The aftermath of the election followed a similar pattern in coverage. One day after Sinn Féin’s landmark 37 seats won and 24.5% of first preference votes, the Irish Independent set the public agenda with the headline “So Why Didn't Younger Voters Care About Sinn Féin Crimes?” and brought the IRA into the conversation again immediately, despite the paper not questioning why the public voted for any of the other parties (O’Hanlon, 2020). Aside from this, Independent.ie largely omitted Sinn Féin from their headlines in the following weeks and focused on how Fianna Fáil should build a coalition, despite Sinn Féin and Fianna Fáil having the same amount of elected seats (with Fianna Fáil’s 38th TD being the Ceann Comhairle Seán Ó Fearghaíl who was re-elected automatically). By omitting Sinn Féin from their headlines, the out-of-frame status delegitimizes their claim to be included in government talks.

The following week, the Irish Independent published two articles written by Eoghan Harris, a long time Fianna Fáil affiliate who was nominated for the Oireachtas by former Fianna Fáil leader Bertie Aherne in 2007. In these articles, he spends the majority of time lambasting Sinn Féin, before agenda setting that Fine Gael’s Varadkar and Coveney are partly to blame for the rise of Sinn Féin for doing such a poor job regarding health and housing (Harris, 2020). However, in the next line he praises the Fianna Fáil leader for “loyally backing Fine Gael on Brexit” (ibid). Harris emphasis frames this in such a way that the public should praise Micheál Martin for backing Fine Gael during their successes, but should take none of the blame for backing them for their disastrous handling of health and housing over their government. This is a common double standard from the Irish mainstream media in which Fine Gael are given the blame for the failures of their confidence-and-supply government with Fianna Fáil, but split the praise for its successes.

This analysis of the agenda setting and framing function in RTÉ and the Irish Independent around the 2020 General Election points to three main findings. First, there is an apparent media favouritism towards Fianna Fáil, in terms of the amount of coverage they received after the election, and the general positivity of the agenda set about them throughout. Second, there is a slight bias against Fine Gael, largely because Fianna Fáil often shares the successes of their confidence-and-supply government, but Fine Gael are the only ones held accountable for the failures. Third, there is a strong bias against the newcomers of the major parties, Sinn Féin, who were the only party the Irish Independent wrote outright negative articles about, set the agenda with episodic frames from 2007, and who RTÉ almost omitted from the debate.

These three findings regarding agenda setting and framing can be explained by two factors: party popularity, and party policy. The mainstream media would generally try to appeal to the largest audience they could, and the poor polling of Fine Gael throughout the 2020 campaign would indicate they were a party on the decline and not the side to be supporting. Since Fianna Fáil and Sinn Féin were polling close to each other for most of the campaign, the second factor, policy, is the reason the mainstream media would agenda-set and frame a bias against them. Sinn Féin’s policy on taxing the higher wage bracket more would include the people who run The Irish Independent and RTÉ, and many of their presenters. Fine Gael’s unpopularity and Sinn Féin’s tax policies went against the interests of the Irish mainstream media, and Fianna Fáil were the party that reaped the rewards of this through favouritism. The Irish Independent and RTÉ both utilised equivalency framing and emphasis framing extensively, while episodic framing occurred more often than thematic framing as would be expected.

The conversation around the biases present in our news sources will always be an important discussion to be had. When the world is already on a path towards further political polarisation, it is important to be aware of the potential biases of any individual news source. Agenda setting and framing are two very powerful tools that not only shape the political world around us, but every aspect of society around us too.
——
Exercises to complete:
1. In the passage on Irish media coverage of the 2020 General Election, how many seats did Sinn Féin win?
2. List every political party named in the passage on Irish media coverage of the 2020 General Election.
The lines after this come from a different source than the passage above.
——
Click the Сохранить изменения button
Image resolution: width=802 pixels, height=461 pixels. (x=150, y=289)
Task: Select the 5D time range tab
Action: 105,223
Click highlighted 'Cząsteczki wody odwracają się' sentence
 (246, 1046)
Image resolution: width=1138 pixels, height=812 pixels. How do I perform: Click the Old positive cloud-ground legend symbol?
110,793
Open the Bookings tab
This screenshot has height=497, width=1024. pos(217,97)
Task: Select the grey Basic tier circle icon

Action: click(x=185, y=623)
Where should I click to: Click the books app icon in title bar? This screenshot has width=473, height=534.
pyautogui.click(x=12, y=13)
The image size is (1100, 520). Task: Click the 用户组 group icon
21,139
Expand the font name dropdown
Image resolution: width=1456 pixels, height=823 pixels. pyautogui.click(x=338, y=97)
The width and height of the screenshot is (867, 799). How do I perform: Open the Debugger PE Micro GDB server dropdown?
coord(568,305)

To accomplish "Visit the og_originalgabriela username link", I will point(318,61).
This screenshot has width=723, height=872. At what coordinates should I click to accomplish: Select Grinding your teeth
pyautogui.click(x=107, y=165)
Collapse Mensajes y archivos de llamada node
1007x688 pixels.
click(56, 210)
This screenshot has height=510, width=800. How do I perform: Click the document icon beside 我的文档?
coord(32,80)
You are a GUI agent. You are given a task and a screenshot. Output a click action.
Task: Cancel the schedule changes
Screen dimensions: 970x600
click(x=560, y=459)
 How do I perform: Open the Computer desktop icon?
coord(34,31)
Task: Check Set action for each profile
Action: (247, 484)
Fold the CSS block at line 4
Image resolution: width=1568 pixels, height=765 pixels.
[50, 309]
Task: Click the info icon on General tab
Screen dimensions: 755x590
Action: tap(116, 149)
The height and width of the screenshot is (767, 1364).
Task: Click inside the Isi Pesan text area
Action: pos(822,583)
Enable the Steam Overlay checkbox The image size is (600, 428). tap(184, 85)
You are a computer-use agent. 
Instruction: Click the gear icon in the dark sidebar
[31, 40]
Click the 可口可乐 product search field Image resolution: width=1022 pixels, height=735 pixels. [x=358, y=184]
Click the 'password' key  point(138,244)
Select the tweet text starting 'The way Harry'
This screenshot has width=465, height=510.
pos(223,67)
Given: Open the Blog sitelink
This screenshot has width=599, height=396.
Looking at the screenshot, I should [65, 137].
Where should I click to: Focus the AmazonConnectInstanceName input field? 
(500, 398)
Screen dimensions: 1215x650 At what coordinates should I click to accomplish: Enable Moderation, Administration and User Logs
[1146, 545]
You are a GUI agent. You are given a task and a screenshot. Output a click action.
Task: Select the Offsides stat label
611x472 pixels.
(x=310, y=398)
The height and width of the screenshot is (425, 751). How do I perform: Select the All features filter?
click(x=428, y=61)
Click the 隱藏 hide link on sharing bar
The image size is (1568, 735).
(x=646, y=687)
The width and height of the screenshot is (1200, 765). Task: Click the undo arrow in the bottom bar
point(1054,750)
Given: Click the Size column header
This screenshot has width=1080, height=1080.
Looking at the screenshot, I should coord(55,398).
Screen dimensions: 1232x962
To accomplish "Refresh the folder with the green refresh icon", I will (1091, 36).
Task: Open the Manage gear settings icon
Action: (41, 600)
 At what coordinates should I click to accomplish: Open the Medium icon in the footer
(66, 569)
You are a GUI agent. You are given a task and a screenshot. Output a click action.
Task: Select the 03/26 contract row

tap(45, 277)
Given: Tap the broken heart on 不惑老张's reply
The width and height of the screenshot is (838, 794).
——
Solution set:
1. 37

2. Sinn Féin, Fianna Fáil, Fine Gael